Flood-hit Argentina will harvest corn later than expected this season, supporting already-high world food prices as consumer nations are forced to rely longer on thin U.S. supplies.
Argentina is the No. 2 corn exporter after the United States, where the worst drought in decades trampled this year's crop. With food stocks hit by dry weather in breadbaskets Russia and Australia as well, importers are looking to South America.
But Argentine growers have said they will produce 20 percent less corn than initially forecast due to excessive August-October rains that turned prime Pampas farmland into unplantable mush.
The United States was already set to dominate the corn market through March, when the Argentine crop had been expected. With wide areas of the Pampas still waterlogged, it looks as if consumer nations will have to rely on U.S. supply until May or June, local growers and industry experts say.
Much of Argentina's 2012/13 corn will go into the ground in December, three months later than usual.
"May and June will be the peak harvesting months this season," said Martin Fraguio, executive director of Argentine corn industry chamber Maizar. "The total 2012/13 harvest looks like it will be somewhere between 25 and 28 million tonnes."
That will not come close to filling the gap left by a U.S. corn haul chopped by drought to 272 million tonnes, or about 100 million tonnes under early-season forecasts. The previous U.S. harvest was 323 million tonnes.
Chicago corn futures are up 16 percent this year as part of a global grains rally driven by low supplies.
Aside from raising fears that developing countries will not be able to afford basic staples, the rally is fueling inflation in advanced nations, making it harder for them to keep interest rates low enough to breathe air into their sluggish economies.
Pampas Rains Normalizing
The weather in Argentina has normalized over recent weeks and farmers hope their fields will dry out enough to let them seed genetically modified (GMO) corn designed to withstand the bugs that attack crops as the Southern Hemisphere summer gets under way in December.

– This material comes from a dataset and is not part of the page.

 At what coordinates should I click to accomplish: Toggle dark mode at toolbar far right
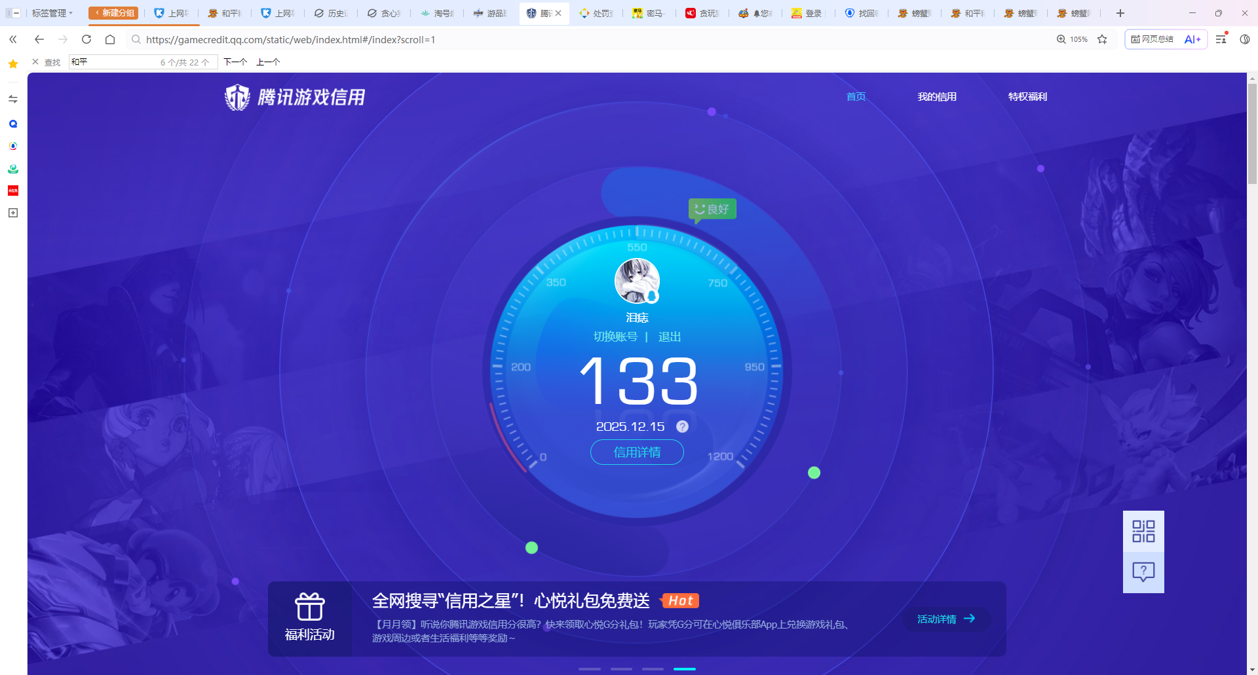click(1245, 39)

The trend toward late sowing is here to stay, thanks to GMO technology and new tilling techniques that increase efficiency, said David Hughes, who manages 3,000 hectares (7,400 acres) in the key farm province of Buenos Aires.

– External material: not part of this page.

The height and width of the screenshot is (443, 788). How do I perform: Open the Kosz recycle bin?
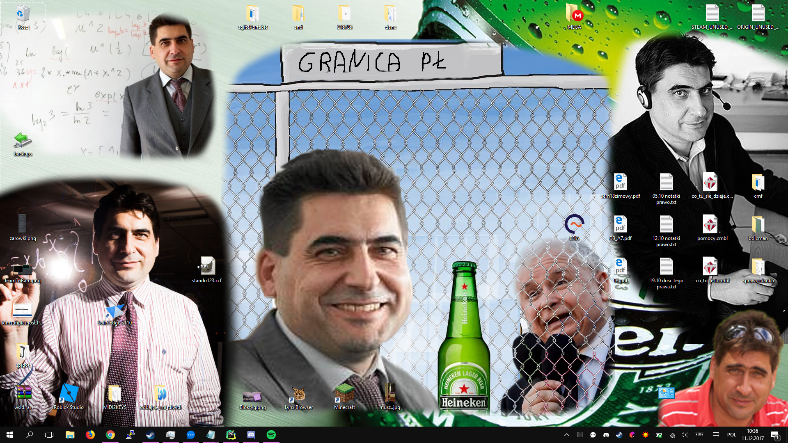pyautogui.click(x=23, y=14)
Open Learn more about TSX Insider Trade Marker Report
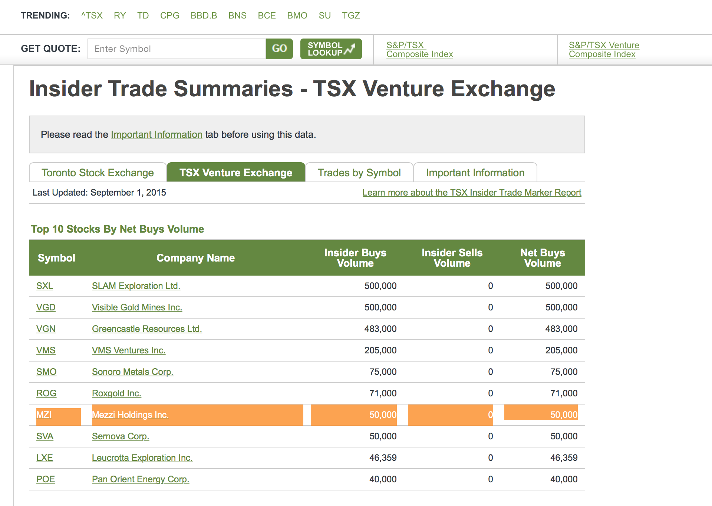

"The futures market is telling us that buyers still expect most Argentine corn to come in March. But it's not going to be that way this year. My forward contracts are open into July because everything is delayed by the floods," Hughes said.

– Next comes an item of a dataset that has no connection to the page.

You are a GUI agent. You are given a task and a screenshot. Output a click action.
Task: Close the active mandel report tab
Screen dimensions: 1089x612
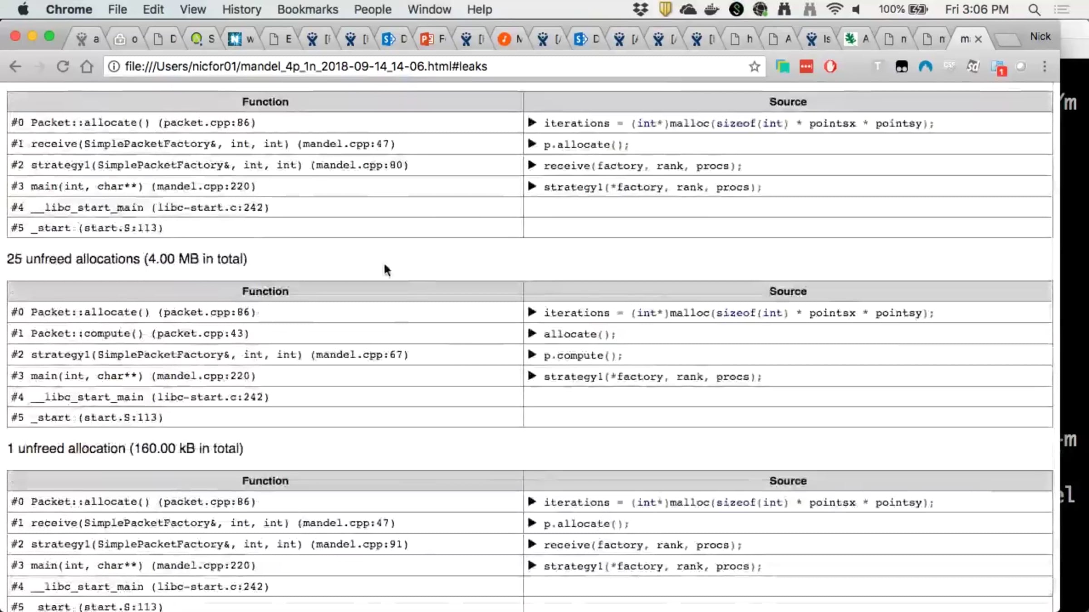[978, 39]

Last year, he planted 30 to 40 percent of his corn in December. In 2012, he said, 70 to 80 percent will go into the ground in the last month of the year.
Hughes became a fan of December corn sowing last season, when his late-planted GMO seeds yielded better than early-planted fields hit by a December-January drought just as plants were entering their delicate flowering period.
Some commercial pressure has been taken off Argentine farmers this year thanks to a new government policy of announcing full-season quotas for corn exports. The scheme replaced an incremental quota system that growers said hurt their profits by reducing competition among buyers.
The government announced in September that 15 million tonnes would be freed for export this season. Argentina curbs exports to ensure ample domestic supplies of food.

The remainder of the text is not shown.